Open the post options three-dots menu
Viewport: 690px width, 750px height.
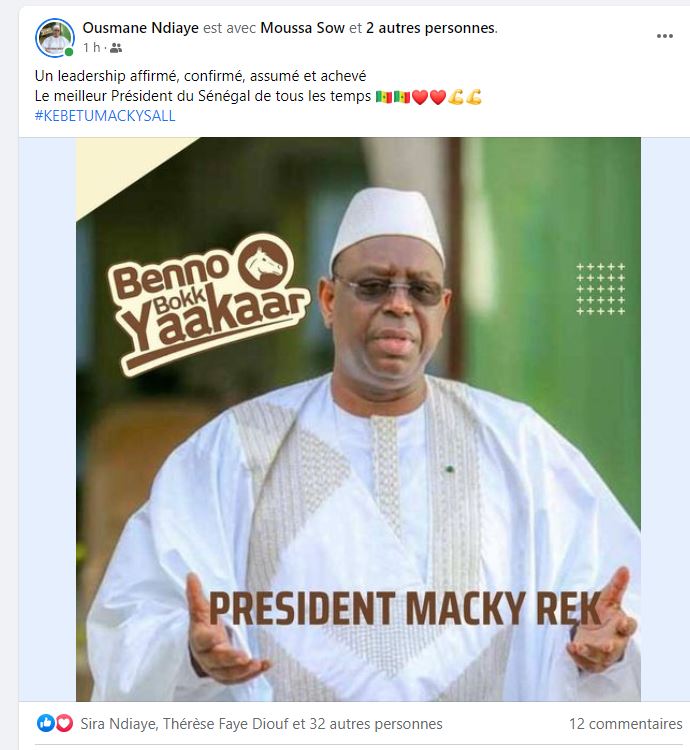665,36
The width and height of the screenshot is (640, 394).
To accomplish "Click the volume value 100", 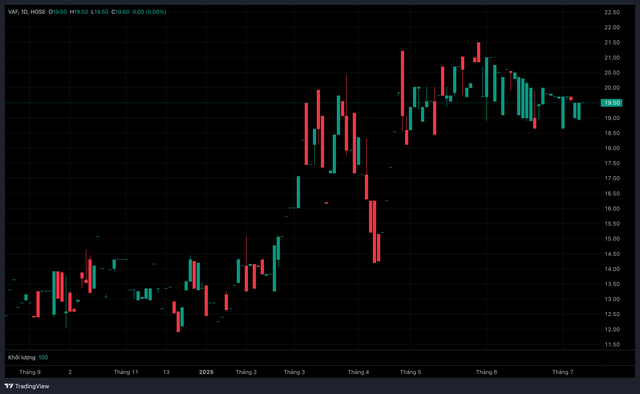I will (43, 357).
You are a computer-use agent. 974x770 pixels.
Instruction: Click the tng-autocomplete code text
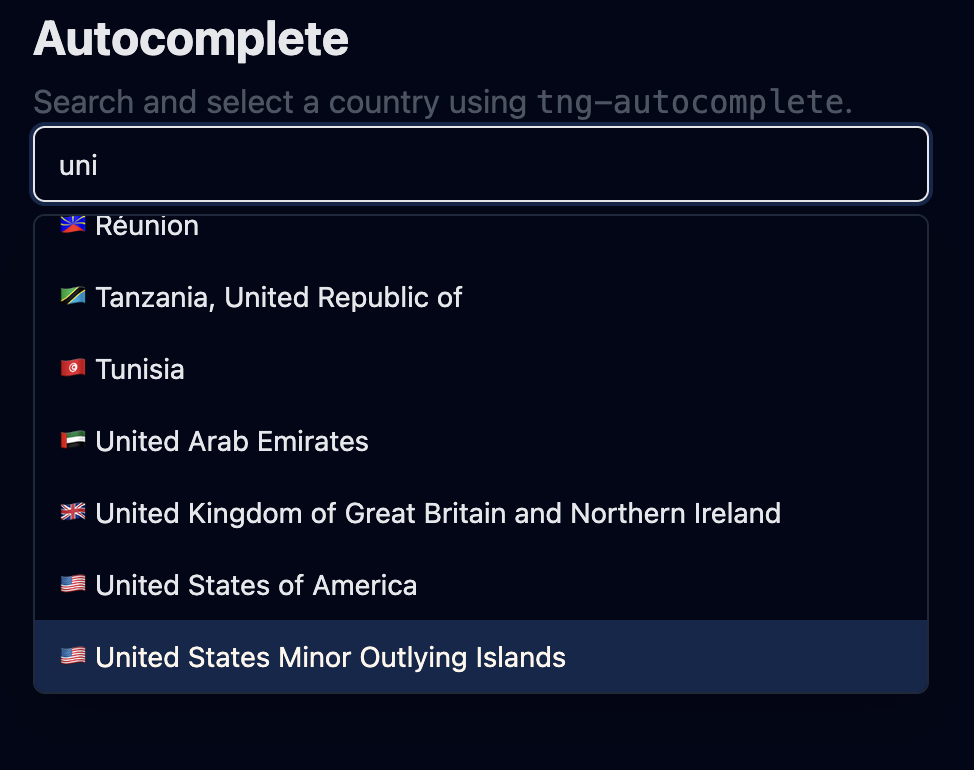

--------

**Goal of the exercise**
Output, exactly and only: the line containing "You are a computer-use agent. 974x770 pixels.", the last line of the listing above, and every line in between. Leave the pictures out.

**Written response**
You are a computer-use agent. 974x770 pixels.
Instruction: Click the tng-autocomplete code text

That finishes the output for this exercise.